*** STUDY TEXT ***

A Novel Mutation in the Human Plasma Cholesteryl Ester Transfer Protein (CETP) Gene Leading to CETP-Deficiency in a Nova Scotian Patient: A Review of CETP Deficiency

Abstract

Human Cholesteryl Ester Transfer Protein (CETP) is a 476-residue hydrophobic plasma glycoprotein which catalyzes the hetero-exchange and net mass transfer of cholesteryl esters and triacylglycerols between plasma High Density Lipoprotein (HDL) and Very Low Density (VLDL) and Low Density Lipoproteins (LDL). CETP, together with the plasma enzyme Lecithin:Cholesterol Acyltransferase (LCAT), form integral parts of the Reverse Cholesterol Transport pathway by which cholesterol is removed from peripheral tissues and transported back to the liver for excretion or reutilization. We have recently identified a novel mutation (CT) at nucleotide 836 in Exon 9 of the Cholesteryl Ester Transfer Protein gene from a Caucasian subject resident in Nova Scotia. The patient is homozygous for the mutation which results in the conversion of 268 Arg into a STOP codon and a truncated, dysfunctional protein. This patient is the first Caucasian North American subject reported to have CETP deficiency. The majority of other subjects are of Japanese ancestry. Biochemically, homozygous CETP deficiency is characterized by a moderate hypercholesterolemia (7±0.8 mmol/L) entirely attributable to an elevated HDL cholesterol (4.2±1.0 mmol/L). LDL cholesterol is usually low (2±0.8 mmol/L). Lipoprotein composition is markedly altered with the HDL much larger, cholesteryl ester enriched and triglyceride poor: the LDL is polydisperse. triglyceride enriched, with a lower proportion of cholesteryl ester per particle. The VLDL is similarly cholesteryl ester poor. Here we review the structure and function of CETP. the consequences of CETP deficiency and hence its diagnosis and discuss the current opinions concerning the atherosclerotic risk associated with CETP deficiency and thus the advisability of treating this disorder with cholesterol lowering drugs.

*** End of STUDY TEXT ***

### WORK INSTRUCTION A
Please explain, using the CETP deficiency abstract, why the Nova Scotian patient produces a truncated, dysfunctional CETP protein.
### WORK INSTRUCTION B
According to the CETP deficiency abstract, how many residues does human CETP contain?

*** SOURCE MATERIAL ***

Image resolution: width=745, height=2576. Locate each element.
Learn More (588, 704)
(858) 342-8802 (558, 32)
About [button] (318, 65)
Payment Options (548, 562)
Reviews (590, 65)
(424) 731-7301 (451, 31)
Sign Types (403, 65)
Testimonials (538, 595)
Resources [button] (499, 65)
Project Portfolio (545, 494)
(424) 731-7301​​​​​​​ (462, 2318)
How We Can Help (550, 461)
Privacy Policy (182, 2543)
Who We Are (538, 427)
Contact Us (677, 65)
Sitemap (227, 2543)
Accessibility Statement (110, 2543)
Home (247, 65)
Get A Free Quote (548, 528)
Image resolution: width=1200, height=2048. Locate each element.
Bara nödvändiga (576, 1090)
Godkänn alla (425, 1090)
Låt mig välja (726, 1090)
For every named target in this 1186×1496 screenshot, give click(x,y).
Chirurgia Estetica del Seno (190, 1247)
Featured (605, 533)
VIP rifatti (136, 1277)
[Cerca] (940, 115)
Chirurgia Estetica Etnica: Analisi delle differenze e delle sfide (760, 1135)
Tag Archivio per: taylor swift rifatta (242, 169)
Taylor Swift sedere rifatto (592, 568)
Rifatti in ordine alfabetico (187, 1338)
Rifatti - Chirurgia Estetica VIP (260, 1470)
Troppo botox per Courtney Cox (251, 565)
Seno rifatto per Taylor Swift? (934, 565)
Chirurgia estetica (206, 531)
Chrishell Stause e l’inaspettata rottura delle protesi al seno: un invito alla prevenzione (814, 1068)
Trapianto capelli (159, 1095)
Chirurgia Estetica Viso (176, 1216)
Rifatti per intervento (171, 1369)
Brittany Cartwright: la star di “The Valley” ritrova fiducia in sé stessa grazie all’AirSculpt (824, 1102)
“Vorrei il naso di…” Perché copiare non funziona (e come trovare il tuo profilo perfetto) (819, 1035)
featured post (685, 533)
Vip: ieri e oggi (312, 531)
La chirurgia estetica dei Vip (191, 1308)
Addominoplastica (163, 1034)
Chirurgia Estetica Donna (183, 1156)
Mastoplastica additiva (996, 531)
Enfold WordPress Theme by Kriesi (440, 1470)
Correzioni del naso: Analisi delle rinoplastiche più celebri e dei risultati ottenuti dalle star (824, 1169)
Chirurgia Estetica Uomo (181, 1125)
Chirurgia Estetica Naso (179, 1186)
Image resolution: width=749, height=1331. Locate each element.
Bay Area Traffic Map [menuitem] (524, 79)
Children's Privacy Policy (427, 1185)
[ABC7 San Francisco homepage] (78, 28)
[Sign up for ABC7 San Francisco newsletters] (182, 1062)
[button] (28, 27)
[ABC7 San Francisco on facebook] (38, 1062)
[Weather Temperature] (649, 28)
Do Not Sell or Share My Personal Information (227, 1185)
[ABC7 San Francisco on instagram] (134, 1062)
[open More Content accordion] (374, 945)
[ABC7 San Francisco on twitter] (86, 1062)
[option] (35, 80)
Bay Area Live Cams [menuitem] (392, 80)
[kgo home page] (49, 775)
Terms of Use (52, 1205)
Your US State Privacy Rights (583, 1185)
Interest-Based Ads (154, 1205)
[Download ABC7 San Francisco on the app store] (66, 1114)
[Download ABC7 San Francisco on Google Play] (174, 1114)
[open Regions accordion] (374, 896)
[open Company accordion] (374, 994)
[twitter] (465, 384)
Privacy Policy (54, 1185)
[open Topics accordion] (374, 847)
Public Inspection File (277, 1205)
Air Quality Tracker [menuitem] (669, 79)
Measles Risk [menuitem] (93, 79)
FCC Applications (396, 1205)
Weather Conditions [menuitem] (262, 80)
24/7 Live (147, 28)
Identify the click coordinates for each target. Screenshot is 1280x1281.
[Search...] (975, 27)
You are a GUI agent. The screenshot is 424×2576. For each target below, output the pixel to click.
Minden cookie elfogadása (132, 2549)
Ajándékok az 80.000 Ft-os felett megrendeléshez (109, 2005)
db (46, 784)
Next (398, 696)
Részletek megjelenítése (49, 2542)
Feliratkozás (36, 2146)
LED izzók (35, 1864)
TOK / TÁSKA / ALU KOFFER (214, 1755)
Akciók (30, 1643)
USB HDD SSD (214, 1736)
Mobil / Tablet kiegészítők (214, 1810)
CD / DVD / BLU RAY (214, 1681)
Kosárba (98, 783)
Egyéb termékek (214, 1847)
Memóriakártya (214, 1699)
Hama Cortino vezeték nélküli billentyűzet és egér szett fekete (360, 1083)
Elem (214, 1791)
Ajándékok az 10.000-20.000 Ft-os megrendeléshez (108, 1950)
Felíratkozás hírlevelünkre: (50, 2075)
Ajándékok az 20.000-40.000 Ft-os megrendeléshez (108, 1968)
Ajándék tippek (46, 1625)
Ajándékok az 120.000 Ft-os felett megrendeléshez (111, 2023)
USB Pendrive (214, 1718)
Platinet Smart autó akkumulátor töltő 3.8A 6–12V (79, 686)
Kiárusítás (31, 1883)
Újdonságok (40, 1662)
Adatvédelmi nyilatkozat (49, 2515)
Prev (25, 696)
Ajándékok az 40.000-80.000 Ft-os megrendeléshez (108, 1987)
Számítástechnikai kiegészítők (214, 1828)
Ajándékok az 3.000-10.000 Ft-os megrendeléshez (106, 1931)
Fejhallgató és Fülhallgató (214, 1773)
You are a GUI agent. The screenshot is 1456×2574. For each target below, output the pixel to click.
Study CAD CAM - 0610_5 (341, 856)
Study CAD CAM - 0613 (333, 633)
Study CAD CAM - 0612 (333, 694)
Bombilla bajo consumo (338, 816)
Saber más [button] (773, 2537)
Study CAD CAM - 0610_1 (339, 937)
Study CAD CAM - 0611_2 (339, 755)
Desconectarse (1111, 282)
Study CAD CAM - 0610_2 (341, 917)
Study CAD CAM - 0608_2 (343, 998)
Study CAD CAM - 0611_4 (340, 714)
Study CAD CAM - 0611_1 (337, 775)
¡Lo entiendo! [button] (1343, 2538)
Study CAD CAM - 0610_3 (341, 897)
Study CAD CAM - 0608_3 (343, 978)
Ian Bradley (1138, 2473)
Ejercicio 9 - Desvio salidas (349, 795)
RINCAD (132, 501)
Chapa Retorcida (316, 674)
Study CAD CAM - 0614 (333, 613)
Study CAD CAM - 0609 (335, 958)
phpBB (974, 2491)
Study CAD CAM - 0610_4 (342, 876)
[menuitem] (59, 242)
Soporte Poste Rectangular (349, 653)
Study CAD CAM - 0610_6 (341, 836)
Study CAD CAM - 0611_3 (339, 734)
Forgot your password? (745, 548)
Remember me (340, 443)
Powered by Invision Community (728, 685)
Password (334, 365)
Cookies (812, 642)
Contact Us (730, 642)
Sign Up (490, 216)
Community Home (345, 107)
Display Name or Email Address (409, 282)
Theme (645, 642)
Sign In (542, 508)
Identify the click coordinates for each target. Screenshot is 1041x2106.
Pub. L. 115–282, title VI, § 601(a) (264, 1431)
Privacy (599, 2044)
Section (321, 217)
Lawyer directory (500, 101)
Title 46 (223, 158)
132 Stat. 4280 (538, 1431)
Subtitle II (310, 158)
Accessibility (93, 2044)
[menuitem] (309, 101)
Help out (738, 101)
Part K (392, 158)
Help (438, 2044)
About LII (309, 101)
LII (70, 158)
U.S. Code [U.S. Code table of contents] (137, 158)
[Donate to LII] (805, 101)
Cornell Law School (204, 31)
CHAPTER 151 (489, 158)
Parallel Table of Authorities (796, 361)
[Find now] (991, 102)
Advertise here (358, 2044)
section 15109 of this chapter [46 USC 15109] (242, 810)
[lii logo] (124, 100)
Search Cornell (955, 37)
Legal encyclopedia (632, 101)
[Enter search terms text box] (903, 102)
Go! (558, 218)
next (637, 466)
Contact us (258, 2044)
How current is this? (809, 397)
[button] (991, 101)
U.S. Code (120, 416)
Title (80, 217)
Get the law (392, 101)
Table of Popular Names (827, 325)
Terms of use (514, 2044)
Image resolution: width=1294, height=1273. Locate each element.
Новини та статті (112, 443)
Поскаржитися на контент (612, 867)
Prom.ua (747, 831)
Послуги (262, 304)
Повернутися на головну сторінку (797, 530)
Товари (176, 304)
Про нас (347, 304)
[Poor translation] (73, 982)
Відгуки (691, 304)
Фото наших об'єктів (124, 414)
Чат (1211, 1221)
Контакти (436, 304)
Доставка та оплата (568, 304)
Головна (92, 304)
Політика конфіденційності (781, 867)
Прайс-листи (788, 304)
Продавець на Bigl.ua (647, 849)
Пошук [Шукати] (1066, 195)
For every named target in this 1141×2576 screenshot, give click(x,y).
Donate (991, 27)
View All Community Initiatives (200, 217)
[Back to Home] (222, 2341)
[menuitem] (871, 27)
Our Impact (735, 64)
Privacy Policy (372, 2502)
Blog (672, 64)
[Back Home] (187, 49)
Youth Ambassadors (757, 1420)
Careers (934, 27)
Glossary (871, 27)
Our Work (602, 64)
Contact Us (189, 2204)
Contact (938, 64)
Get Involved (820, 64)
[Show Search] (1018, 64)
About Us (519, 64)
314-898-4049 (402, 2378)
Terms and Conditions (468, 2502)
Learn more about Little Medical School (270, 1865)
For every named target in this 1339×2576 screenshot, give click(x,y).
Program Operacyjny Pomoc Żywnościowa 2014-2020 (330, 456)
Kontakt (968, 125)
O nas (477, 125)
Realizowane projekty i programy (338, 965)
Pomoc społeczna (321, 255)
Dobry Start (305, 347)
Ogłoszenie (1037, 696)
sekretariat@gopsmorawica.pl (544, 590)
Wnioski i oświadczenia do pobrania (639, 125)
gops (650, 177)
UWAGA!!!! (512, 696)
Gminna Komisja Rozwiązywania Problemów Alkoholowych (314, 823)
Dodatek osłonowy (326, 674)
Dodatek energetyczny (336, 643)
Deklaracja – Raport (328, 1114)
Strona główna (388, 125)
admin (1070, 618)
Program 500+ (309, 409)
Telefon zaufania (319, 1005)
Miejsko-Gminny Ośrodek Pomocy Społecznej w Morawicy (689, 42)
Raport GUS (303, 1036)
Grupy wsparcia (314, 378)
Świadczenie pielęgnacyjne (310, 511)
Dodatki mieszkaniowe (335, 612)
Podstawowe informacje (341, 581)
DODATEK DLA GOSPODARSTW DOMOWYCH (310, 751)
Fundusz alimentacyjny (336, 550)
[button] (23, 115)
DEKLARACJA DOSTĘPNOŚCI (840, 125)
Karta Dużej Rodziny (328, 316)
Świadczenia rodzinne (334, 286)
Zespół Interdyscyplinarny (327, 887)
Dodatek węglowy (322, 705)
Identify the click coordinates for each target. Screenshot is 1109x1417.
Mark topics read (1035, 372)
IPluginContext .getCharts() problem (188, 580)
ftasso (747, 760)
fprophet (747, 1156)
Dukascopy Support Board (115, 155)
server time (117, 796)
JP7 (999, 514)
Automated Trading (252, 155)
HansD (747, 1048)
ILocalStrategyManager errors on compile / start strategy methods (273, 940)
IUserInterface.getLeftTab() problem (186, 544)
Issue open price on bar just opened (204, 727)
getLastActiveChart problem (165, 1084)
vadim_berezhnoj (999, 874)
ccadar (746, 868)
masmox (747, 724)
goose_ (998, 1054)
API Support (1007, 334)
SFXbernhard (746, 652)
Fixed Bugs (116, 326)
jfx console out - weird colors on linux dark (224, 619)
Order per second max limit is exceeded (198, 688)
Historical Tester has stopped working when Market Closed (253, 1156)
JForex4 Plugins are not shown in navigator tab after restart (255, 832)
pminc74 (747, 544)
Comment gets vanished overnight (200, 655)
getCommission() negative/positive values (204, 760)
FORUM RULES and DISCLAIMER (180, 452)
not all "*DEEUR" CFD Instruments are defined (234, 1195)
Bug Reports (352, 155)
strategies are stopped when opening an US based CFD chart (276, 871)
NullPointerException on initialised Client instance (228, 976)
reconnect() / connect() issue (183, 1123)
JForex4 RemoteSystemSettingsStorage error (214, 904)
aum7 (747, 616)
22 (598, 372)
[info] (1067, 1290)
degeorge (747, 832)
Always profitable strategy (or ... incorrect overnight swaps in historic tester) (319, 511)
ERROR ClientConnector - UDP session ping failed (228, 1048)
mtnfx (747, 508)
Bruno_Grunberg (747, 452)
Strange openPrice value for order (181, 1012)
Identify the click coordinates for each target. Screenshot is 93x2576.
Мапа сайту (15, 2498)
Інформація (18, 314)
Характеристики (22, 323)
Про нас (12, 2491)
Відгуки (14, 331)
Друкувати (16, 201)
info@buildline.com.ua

*** End of SOURCE MATERIAL ***

### TASK SOLUTION A
The patient is homozygous for a mutation at nucleotide 836 in Exon 9 of the CETP gene. This mutation converts residue 268, Arg, into a STOP codon, which ends the protein early and leaves it truncated and dysfunctional.

### TASK SOLUTION B
476 residues.